Work instruction 1 | Read the news item on Moody's view of Thailand and say whether each statement agrees with it: (a) Moody's sorted emerging economies into three categories; (b) credit risk spreads widened more sharply than in previous crises; (c) Brazil was one of the five leading emerging-market economies named. For each, answer yes or no and quote the words of the news item that decide it.
Work instruction 2 | Write a continuation of the news item on Moody's view of Thailand, starting after its last sentence.

Extract to read |

::::::

Hanoi (VNA) – Moody's Ratings has ranked Thailand among the world’s most resilient emerging markets, saying the country has strengthened its ability to withstand global economic shocks over the past five years.
In its latest report, Moody’s said several major emerging economies have weathered recent global disruptions without sharp increases in risk premiums or losing access to financial markets, unlike during previous crises.
Thailand was listed among five leading emerging-market economies, alongside Malaysia, India, Indonesia and Mexico. These economies maintained resilience despite the impacts of the COVID-19 pandemic, the global monetary tightening cycle, banking-sector pressures and trade tensions.
According to the report, many emerging economies continued to face volatility in bond yields and exchange rates in line with global interest-rate movements. However, credit risk spreads did not widen as sharply as in previous crises, reflecting continued market confidence in their policy frameworks and macroeconomic management.
Moody’s grouped emerging economies into three categories: highly resilient, conditionally resilient and vulnerable. Thailand, India, Malaysia, Indonesia and Mexico were placed in the strongest-performing group.

::::::

Data below |
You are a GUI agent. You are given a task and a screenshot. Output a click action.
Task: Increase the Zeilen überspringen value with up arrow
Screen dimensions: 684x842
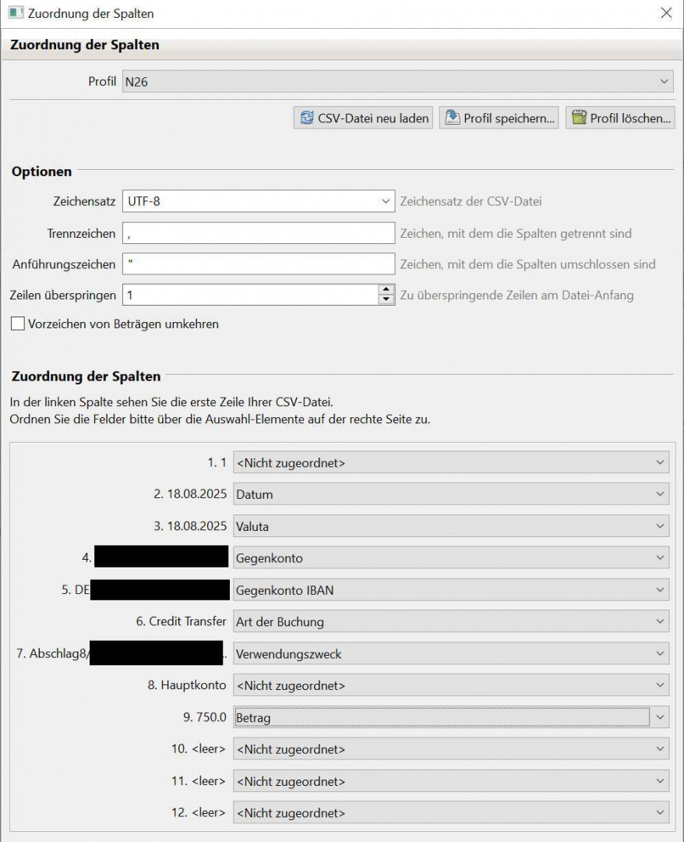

::::::

Exercise result 1 |
(a) Yes: "Moody’s grouped emerging economies into three categories: highly resilient, conditionally resilient and vulnerable."
(b) No: "credit risk spreads did not widen as sharply as in previous crises"
(c) No: "Thailand was listed among five leading emerging-market economies, alongside Malaysia, India, Indonesia and Mexico."

Exercise result 2 |
The rating agency attributed their performance to early policy reforms, particularly in inflation-targeting frameworks, exchange-rate flexibility, debt management and the development of local-currency financial markets. These factors helped absorb shocks through market mechanisms without triggering credit or funding crises.
Moody’s cited Thailand and India as examples of economies with “structural resilience”, describing them as among the best prepared to cope with future global shocks.
Thailand’s resilience was supported by a strong long-term balance-of-payments position and low external debt, while India benefited from deep domestic financial markets and large reserves.
However, Moody’s also cautioned that Thailand’s rising debt burden could gradually weaken its crisis resilience over the longer term, while India’s relatively high debt level and weak fiscal position may limit its ability to respond to prolonged shocks./.